Task description:
Please set down word for word every line from the one holding "[Etsi] (990, 1992)" to the end of the data below, both included.
___ Records for the exercise
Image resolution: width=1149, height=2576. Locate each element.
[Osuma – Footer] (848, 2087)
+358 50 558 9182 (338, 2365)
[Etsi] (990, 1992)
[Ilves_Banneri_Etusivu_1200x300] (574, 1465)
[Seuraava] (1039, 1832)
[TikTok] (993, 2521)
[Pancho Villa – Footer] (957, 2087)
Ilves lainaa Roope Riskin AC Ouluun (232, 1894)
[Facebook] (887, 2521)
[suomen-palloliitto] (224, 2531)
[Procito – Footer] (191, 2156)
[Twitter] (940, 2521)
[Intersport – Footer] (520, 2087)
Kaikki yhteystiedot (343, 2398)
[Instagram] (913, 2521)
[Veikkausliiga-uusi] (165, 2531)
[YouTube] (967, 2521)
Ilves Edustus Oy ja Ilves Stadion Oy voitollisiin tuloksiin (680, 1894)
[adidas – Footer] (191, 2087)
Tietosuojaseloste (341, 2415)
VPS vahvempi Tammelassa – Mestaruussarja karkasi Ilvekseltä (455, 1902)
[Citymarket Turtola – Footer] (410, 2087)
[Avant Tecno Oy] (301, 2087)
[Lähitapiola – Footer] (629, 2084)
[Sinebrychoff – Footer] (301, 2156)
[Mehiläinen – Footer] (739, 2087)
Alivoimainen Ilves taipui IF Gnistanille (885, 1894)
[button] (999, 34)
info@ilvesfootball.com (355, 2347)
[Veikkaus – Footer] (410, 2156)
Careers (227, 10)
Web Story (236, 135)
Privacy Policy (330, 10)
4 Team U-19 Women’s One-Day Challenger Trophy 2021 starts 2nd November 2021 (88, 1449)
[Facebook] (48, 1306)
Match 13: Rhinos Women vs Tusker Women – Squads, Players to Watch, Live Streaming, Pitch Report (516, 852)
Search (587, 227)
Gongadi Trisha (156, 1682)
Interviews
______
Task output:
[Etsi] (990, 1992)
[Ilves_Banneri_Etusivu_1200x300] (574, 1465)
[Seuraava] (1039, 1832)
[TikTok] (993, 2521)
[Pancho Villa – Footer] (957, 2087)
Ilves lainaa Roope Riskin AC Ouluun (232, 1894)
[Facebook] (887, 2521)
[suomen-palloliitto] (224, 2531)
[Procito – Footer] (191, 2156)
[Twitter] (940, 2521)
[Intersport – Footer] (520, 2087)
Kaikki yhteystiedot (343, 2398)
[Instagram] (913, 2521)
[Veikkausliiga-uusi] (165, 2531)
[YouTube] (967, 2521)
Ilves Edustus Oy ja Ilves Stadion Oy voitollisiin tuloksiin (680, 1894)
[adidas – Footer] (191, 2087)
Tietosuojaseloste (341, 2415)
VPS vahvempi Tammelassa – Mestaruussarja karkasi Ilvekseltä (455, 1902)
[Citymarket Turtola – Footer] (410, 2087)
[Avant Tecno Oy] (301, 2087)
[Lähitapiola – Footer] (629, 2084)
[Sinebrychoff – Footer] (301, 2156)
[Mehiläinen – Footer] (739, 2087)
Alivoimainen Ilves taipui IF Gnistanille (885, 1894)
[button] (999, 34)
info@ilvesfootball.com (355, 2347)
[Veikkaus – Footer] (410, 2156)
Careers (227, 10)
Web Story (236, 135)
Privacy Policy (330, 10)
4 Team U-19 Women’s One-Day Challenger Trophy 2021 starts 2nd November 2021 (88, 1449)
[Facebook] (48, 1306)
Match 13: Rhinos Women vs Tusker Women – Squads, Players to Watch, Live Streaming, Pitch Report (516, 852)
Search (587, 227)
Gongadi Trisha (156, 1682)
Interviews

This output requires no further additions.